How do I improve starting from the ~3100 range?

Okay, so I'm a PC Player and I can say that most of the tanks don't require good aim, but as a player, these characters reward you greatly if you can aim with them. For example, your Roadhog can be taken to the furthest ranks if you can maintain an average 60%+ Hook Accuracy, while also getting good at learning your Alt. Fire range.

I find mechanics decide the later ranks, while smart play decides lower ranks. That said, you're still expected to play smarter than everyone below you, so be sure to make calls and decisions you're confident are correct, while also maintaining an effort to make sure your confidence is based in actual information.

Being a Winston main, you just need to learn target prioritization, and learning to identify openings in the enemy team, and punishing it as soon as you literally can.
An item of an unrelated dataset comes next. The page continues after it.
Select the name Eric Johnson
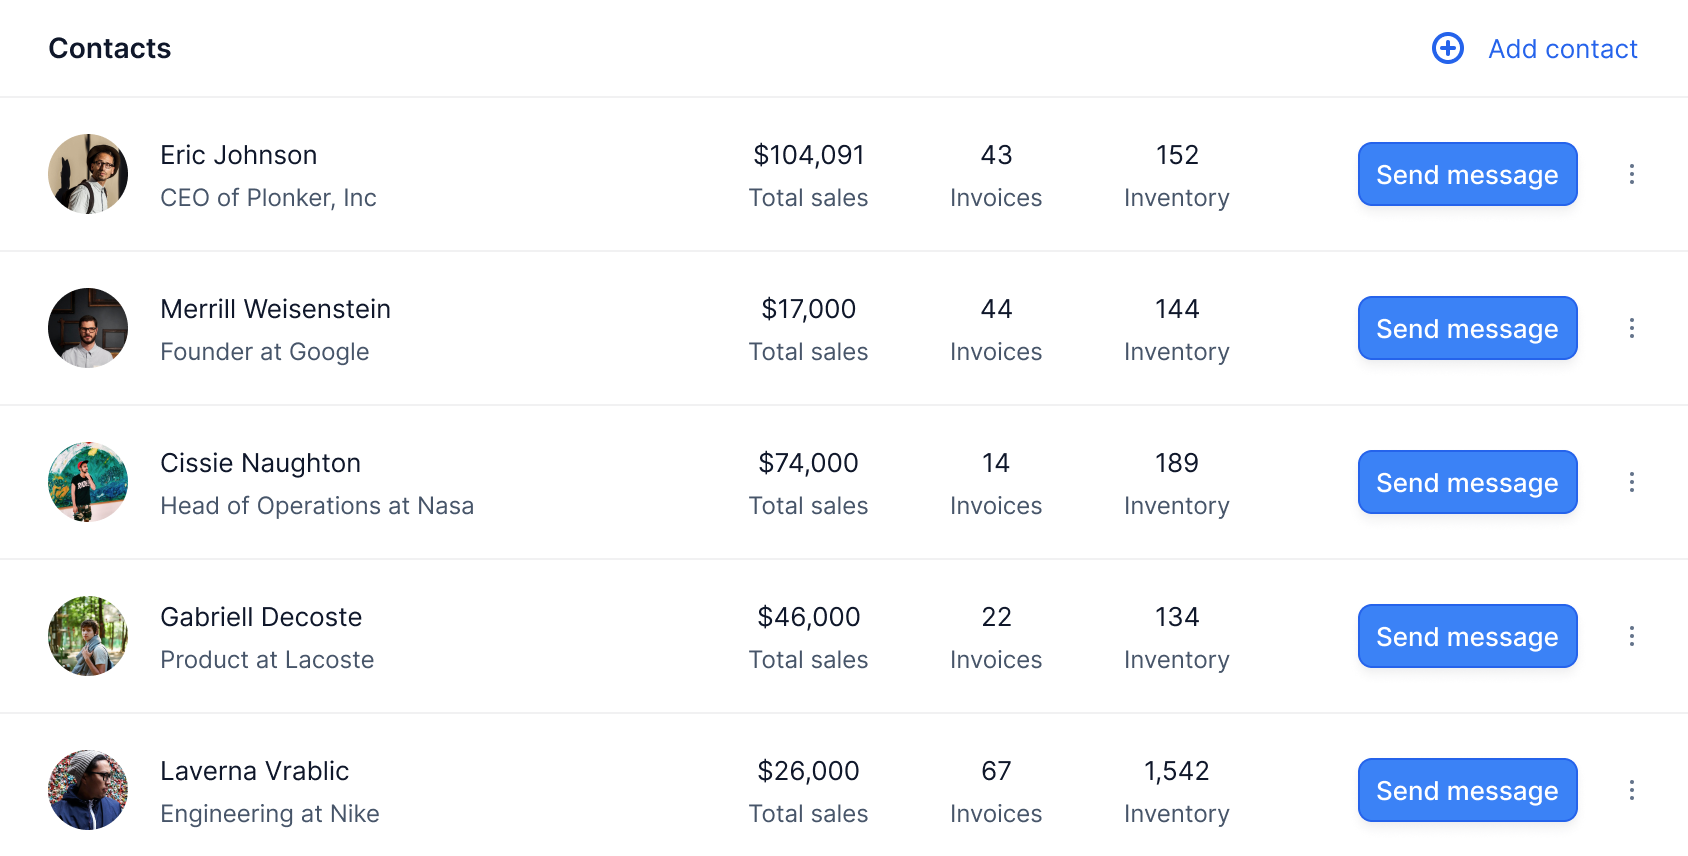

Closing in on a positional mistake requires the fastest reaction you can muster, so if you don't feel like you're playing at that level of intensity, speed it up. Try and be doing something productive for your team at all times, be it harassing their back-line so they're running and not healing, zapping the Rein shield so he can back the fk off, dropping bubbles on the payload for your team.

So, when I'm playing against a team and I recognize I'm not doing as well as I could be, I generally have two macro-adjustments I can apply to my game-play with just a prompt of 'Okay, time to slow it down' and playing more patiently, pensive and controlled. Find some adjectives and see if you can practice applying them to how you approach the game. If you can play fast, and play slow, in two separate 'states', you'll have an easier time in adjusting what works and what is hindering you. Just make sure your 'play fast' isn't way stronger than your 'play slow'. Balance that shit.
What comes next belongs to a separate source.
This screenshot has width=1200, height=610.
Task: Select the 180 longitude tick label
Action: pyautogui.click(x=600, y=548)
Though to be honest, at this point--you're diamond. You gotta pull up your big boy pants and ready yourself to face equally knowledgeable opponents in the game, where your only opportunity to win is to outplay your opponent in every engagement. That's the hard part, is playing another player, rather than the matchup or composition. It's also the funnest part, so be ready to feel addicted once you grow in your outplay abilities. Read guides, most of those are just laying out the tools you can use to outplay another, with certain strategies or sequences that're confirmed strong in certain scenarios. Implementing is the easier step, so get researching.